2. Attack in the Library by George Arion, tr. Ramona Mitrica, Mike Phillips, and Mihai Risnoveanu was published on 15 November and is also currently available at a reduced price on Kindle.
“GEORGE ARION's Attack in the Library is one of the classic narratives of Romanian popular fiction. Written during the dictatorship of the 1980s, it weaves a gripping narrative out of the bars, the housing estates and restaurants of Bucharest. Arion's characters queue for food, cope with power blackouts, sweat in the heat and struggle with the privileges and influence of the elites.“ (Mike Phillips)
“Andrei Mladin, living Romanian journalist! Still living, I should say.”

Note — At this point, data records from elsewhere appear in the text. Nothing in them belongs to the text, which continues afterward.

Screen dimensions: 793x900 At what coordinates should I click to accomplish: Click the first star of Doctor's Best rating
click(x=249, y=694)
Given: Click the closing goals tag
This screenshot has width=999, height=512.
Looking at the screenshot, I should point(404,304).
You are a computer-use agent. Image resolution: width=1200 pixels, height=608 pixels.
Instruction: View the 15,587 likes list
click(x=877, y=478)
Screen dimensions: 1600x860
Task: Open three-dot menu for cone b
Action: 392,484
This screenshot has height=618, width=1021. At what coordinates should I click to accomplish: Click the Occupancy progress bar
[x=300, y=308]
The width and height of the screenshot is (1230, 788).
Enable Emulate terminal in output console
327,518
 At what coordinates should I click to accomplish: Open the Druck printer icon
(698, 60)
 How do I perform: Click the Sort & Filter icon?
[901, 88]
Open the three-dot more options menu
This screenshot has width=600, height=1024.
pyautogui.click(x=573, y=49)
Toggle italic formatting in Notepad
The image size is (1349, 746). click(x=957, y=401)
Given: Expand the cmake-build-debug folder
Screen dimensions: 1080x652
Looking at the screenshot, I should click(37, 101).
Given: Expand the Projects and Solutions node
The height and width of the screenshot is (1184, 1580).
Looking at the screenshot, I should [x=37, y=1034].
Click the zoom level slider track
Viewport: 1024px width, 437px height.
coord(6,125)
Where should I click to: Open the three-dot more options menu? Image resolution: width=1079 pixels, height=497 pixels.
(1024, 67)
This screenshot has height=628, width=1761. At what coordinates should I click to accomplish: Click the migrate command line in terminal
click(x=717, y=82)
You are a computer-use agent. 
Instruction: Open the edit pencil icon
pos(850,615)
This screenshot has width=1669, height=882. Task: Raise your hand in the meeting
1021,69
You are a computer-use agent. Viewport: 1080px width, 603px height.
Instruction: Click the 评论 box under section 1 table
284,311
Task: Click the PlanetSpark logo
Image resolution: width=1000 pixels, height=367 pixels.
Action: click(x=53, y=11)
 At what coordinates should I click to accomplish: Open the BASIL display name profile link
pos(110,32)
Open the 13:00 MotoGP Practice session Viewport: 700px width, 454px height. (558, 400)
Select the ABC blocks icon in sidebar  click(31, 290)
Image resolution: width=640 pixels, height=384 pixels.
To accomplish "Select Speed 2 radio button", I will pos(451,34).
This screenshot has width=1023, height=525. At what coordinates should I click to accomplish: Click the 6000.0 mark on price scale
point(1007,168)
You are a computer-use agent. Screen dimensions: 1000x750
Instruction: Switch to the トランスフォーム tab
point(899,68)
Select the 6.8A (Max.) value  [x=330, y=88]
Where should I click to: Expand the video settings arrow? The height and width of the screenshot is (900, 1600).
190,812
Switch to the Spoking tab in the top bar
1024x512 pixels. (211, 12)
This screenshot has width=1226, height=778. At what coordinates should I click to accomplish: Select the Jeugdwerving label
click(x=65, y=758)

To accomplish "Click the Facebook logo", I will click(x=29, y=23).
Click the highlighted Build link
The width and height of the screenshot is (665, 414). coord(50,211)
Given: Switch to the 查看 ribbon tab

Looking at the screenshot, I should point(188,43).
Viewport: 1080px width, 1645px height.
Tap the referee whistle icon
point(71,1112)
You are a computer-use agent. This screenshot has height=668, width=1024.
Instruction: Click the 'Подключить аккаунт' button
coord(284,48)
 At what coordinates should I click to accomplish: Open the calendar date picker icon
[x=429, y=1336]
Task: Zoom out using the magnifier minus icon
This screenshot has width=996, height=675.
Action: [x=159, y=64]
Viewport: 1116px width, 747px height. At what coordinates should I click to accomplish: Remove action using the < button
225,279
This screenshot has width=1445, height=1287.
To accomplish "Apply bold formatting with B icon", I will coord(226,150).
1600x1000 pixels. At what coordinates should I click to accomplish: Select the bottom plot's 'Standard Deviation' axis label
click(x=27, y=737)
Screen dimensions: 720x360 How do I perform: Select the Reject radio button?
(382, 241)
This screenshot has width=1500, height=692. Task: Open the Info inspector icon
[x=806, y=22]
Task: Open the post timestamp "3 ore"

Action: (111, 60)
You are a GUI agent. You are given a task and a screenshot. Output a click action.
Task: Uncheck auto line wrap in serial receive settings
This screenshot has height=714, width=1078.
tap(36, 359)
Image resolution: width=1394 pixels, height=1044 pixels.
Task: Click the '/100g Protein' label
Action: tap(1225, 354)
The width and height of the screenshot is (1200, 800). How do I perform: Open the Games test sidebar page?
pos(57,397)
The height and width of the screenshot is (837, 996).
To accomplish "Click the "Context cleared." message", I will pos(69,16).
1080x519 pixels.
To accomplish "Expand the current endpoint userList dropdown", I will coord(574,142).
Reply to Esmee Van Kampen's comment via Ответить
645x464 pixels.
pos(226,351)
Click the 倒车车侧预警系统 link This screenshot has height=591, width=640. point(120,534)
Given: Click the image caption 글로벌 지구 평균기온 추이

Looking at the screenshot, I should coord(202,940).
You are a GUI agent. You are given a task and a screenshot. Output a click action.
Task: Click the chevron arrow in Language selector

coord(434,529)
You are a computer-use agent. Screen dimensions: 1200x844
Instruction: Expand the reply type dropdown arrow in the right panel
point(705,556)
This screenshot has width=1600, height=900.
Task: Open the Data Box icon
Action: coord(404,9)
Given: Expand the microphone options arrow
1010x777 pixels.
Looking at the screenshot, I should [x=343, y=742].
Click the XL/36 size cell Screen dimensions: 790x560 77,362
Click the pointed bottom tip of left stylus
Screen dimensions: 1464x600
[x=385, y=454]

“Exactly in the chapter indicated by the voice, there were fifty 100-lei banknotes. I felt the embrace of sheer panic. Right then the telephone rang again: ‘Mladin! Have you found the money?’ All I heard after that was the sound of the phone hanging up.”
3. Anatomical Clues by Oana Stoica-Mujea, tr. Ramona Mitrica, Mike Phillips, and Mihai Risnoveanu will be published on 20 December.
“Iolanda Stireanu is a brilliant criminal investigator. She is also crippled by mental instability and the fact that she can’t leave her flat.
Anatomical Clues is a gripping, grotesque exploration of damaged psychologies - a tale, which, like Iolanda, will creep into your head and stay there.” (Mike Phillips)
“The eyes had been plucked and laid carefully on the living room table, in between two withered roses. Everything was in perfect order, and it was just these eyes which didn’t fit with the rest of the picture. On the other hand, they were not strikingly out of place. There was, however, no sign of the body to which they must have belonged.”
3 comments:
which do you think looks best? (Tentative comment as blogger ate the last one).
Interesting that the covers also are so different.
I am always on the lookout for new faces in international crime fiction, and these authors seem like they would be worth checking out. The Romanians lived under a brutal dictatorship for so long; it must still affect their worldview.